◆ Task instructions ◆
In the entries below, find the lines with the word "arrows" and copy them.

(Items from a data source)
--- START ---
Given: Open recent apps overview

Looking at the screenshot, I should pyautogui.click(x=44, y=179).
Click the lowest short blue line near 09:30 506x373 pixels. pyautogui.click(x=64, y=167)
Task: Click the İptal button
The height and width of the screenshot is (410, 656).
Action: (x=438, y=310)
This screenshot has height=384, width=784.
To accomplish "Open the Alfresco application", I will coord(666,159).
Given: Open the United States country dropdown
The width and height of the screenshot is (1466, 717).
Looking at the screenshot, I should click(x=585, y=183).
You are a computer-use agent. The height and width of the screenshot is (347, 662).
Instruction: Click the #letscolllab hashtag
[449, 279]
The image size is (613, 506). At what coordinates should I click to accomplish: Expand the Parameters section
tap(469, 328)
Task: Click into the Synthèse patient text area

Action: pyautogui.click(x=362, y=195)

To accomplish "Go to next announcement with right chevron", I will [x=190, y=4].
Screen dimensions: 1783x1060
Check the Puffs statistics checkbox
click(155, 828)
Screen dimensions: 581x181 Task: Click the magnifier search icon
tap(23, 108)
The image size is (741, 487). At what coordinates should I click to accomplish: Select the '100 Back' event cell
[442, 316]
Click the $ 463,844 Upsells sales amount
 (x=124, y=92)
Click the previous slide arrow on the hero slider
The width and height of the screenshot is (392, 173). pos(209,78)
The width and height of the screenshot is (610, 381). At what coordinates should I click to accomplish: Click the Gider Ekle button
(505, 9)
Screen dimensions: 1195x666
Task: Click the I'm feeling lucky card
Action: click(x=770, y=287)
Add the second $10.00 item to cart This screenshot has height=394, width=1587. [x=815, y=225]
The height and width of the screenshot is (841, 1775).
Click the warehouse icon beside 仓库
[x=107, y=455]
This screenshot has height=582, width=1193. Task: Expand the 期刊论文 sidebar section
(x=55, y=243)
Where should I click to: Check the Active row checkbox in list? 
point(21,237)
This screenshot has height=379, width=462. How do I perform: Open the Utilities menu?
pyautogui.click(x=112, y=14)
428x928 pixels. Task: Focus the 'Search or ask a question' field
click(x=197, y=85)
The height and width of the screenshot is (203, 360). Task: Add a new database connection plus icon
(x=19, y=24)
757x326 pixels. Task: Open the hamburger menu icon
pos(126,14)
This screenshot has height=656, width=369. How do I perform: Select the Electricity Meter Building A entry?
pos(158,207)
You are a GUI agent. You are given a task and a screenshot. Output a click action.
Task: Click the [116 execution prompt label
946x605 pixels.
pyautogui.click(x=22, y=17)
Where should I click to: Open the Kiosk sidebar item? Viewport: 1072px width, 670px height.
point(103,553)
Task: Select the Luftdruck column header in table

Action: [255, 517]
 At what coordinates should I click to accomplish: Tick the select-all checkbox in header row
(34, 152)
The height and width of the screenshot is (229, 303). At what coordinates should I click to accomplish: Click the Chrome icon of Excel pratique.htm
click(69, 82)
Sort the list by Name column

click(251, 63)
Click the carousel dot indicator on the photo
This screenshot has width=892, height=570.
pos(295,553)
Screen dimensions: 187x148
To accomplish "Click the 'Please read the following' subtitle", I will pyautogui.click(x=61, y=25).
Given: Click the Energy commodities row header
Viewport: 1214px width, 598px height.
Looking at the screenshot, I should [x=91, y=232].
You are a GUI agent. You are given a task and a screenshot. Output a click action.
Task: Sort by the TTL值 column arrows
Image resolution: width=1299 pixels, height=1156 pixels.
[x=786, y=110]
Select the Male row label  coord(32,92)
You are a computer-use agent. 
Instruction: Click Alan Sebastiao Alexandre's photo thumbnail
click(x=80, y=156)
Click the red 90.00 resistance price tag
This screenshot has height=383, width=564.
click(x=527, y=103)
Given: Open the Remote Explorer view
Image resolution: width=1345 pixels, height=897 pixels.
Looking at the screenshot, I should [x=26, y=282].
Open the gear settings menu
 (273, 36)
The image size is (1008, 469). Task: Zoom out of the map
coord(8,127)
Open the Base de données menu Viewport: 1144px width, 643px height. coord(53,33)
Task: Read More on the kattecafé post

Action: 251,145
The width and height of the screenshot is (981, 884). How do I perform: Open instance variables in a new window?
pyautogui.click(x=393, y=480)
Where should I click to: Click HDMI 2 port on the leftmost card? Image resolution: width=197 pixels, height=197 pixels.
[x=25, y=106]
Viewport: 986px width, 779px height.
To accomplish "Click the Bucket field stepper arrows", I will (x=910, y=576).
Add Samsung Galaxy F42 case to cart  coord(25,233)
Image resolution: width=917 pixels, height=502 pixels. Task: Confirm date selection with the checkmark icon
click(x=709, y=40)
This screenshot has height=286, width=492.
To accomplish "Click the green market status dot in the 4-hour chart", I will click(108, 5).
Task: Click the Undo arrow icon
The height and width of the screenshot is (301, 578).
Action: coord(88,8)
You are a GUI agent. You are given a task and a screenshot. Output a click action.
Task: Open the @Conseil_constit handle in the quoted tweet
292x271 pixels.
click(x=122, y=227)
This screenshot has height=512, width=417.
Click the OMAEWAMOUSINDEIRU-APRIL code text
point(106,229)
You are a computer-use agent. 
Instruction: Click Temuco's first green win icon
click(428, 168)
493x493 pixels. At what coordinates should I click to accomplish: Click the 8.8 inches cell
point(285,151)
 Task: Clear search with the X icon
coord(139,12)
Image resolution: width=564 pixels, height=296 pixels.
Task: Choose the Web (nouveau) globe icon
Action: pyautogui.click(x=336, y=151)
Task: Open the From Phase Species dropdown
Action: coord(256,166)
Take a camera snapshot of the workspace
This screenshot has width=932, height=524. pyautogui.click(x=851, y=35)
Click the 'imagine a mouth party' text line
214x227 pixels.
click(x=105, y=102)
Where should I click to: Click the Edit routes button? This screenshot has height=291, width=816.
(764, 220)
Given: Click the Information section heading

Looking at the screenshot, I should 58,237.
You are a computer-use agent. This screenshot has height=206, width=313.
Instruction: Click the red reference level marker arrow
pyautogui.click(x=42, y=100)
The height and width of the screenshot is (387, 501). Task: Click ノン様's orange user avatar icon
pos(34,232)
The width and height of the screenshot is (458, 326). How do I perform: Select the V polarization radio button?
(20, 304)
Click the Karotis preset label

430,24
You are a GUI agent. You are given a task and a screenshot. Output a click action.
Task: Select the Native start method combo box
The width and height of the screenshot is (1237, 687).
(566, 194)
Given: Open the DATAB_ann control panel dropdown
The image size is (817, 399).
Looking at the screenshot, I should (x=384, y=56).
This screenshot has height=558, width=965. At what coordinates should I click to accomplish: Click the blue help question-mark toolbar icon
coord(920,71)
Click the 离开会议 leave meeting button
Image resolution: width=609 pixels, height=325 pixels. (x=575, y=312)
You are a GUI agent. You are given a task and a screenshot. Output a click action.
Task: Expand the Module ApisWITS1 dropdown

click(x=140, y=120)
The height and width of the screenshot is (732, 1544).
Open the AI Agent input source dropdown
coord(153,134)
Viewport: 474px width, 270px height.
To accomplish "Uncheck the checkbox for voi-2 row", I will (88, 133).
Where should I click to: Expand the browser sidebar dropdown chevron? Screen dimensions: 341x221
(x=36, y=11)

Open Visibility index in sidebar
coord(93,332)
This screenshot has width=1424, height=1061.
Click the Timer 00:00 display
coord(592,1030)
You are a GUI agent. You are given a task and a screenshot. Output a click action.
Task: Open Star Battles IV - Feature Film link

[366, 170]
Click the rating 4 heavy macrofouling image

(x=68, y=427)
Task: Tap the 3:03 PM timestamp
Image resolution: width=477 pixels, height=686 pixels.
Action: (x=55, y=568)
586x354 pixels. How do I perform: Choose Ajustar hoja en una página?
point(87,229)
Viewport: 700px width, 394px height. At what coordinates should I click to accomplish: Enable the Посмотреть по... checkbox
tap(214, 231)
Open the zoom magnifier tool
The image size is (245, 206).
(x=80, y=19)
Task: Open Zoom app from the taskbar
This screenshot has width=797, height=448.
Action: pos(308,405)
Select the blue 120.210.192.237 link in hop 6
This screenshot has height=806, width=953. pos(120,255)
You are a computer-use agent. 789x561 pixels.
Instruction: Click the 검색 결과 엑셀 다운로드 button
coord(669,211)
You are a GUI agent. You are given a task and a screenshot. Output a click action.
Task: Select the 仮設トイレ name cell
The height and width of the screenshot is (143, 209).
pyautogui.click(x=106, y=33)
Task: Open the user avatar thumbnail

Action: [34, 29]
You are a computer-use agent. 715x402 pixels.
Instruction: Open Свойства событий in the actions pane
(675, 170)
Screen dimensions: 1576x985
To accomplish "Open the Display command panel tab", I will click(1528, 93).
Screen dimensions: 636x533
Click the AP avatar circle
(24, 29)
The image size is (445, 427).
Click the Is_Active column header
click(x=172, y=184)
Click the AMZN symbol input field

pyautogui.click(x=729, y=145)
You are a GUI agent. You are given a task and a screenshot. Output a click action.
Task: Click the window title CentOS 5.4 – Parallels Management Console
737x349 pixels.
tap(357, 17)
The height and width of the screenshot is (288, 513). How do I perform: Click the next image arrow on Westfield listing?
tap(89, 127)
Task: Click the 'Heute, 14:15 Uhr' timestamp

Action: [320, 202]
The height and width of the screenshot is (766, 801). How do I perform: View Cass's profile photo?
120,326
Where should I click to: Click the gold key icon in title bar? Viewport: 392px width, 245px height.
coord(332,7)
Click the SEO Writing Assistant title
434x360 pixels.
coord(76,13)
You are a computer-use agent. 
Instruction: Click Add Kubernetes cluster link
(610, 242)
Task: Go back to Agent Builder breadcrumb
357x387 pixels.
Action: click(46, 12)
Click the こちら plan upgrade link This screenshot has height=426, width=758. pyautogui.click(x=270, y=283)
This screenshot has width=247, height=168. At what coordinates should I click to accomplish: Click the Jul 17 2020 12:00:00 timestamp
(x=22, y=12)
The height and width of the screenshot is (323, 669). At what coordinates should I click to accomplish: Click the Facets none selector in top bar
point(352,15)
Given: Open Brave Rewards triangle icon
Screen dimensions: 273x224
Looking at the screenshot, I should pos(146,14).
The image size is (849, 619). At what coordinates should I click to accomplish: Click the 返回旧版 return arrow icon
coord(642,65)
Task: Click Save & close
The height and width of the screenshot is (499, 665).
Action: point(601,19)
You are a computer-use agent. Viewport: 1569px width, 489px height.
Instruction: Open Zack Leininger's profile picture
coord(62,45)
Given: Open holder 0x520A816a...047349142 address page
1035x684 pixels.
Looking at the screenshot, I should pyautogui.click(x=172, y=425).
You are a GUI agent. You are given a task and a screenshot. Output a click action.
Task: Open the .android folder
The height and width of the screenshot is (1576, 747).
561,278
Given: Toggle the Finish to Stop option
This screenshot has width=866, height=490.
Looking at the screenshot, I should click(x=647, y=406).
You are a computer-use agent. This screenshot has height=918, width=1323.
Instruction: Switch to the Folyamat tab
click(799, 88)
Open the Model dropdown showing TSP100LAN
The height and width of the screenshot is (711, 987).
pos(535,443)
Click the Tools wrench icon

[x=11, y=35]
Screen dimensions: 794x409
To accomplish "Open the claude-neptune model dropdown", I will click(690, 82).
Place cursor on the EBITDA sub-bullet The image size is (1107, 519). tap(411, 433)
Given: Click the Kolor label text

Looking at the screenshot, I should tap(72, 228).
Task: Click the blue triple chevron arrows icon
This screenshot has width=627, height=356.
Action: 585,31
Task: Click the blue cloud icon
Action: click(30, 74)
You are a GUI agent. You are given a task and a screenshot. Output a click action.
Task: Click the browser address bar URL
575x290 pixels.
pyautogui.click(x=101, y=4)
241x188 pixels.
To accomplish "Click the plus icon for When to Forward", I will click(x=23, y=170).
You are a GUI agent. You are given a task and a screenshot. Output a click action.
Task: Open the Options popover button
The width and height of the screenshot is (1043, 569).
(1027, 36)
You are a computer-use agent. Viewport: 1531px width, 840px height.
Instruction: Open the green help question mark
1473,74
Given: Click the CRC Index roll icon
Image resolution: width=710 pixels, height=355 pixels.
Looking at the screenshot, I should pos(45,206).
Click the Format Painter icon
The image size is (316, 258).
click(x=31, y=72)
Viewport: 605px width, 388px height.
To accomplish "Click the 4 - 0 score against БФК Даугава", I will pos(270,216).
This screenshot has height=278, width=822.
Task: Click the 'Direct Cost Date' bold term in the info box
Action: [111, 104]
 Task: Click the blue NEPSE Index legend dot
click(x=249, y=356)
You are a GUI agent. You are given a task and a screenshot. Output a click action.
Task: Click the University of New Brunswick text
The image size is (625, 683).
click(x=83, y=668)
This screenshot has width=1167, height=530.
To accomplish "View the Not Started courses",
--- END ---
◆ Expected answer ◆
Task: Sort by the TTL值 column arrows
To accomplish "Click the Bucket field stepper arrows", I will (x=910, y=576).
Task: Click the blue triple chevron arrows icon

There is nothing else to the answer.